Translational motion has x, y and z functions in “linear functions, roatations”. So, Γ<sub>trans</sub> = 1''B''<sub>1u</sub>+1''B''<sub>2u</sub>+1''B''<sub>3u</sub>

Rotational motion has R<sub>x</sub>, R<sub>y</sub> and R<sub>z</sub> functions in “linear functions, roatations”. So, Γ<sub>rot</sub> = 1''B''<sub>1g</sub>+1''B''<sub>2g</sub>+1''B''<sub>3g</sub>

Vibrational motio: Γ<sub>vib</sub> = Γ<sub>irreducible</sub>-Γ<sub>trans</sub>-Γ<sub>rot</sub> = 3''A''<sub>g</sub>+1''B''<sub>2g</sub>+2''B''<sub>3g</sub>+1''A''<sub>u</sub>+2''B''<sub>1u</sub>+2''B''<sub>2u</sub>+1''B''<sub>3u</sub>


The final step is to determine which vibrations are IR or Raman active.  This means that the symmetry operation can be detected using the infrared or Raman spectrum.

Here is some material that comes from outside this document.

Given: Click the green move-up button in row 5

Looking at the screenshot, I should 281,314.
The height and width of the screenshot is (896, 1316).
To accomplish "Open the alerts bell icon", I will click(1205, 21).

First, for IR to work, they must have x, y, and z functions in "linear functions, rotations". In Γ<sub>vib</sub>, only 2''B''<sub>1u</sub>+2''B''<sub>2u</sub>+1''B''<sub>3u</sub> are IR active.

To be Raman active, "quadratic functions" must include x<sup>2</sup>, y<sup>2</sup>, z<sup>2</sup>,xy, xz, yz, x<sup>2</sup>+y<sup>2</sup> or x<sup>2</sup>-y<sup>2</sup> functions. In Γ<sub>vib</sub>, only 3''A''<sub>g</sub>+1''B''<sub>2g</sub>+2''B''<sub>3g</sub> are Raman active.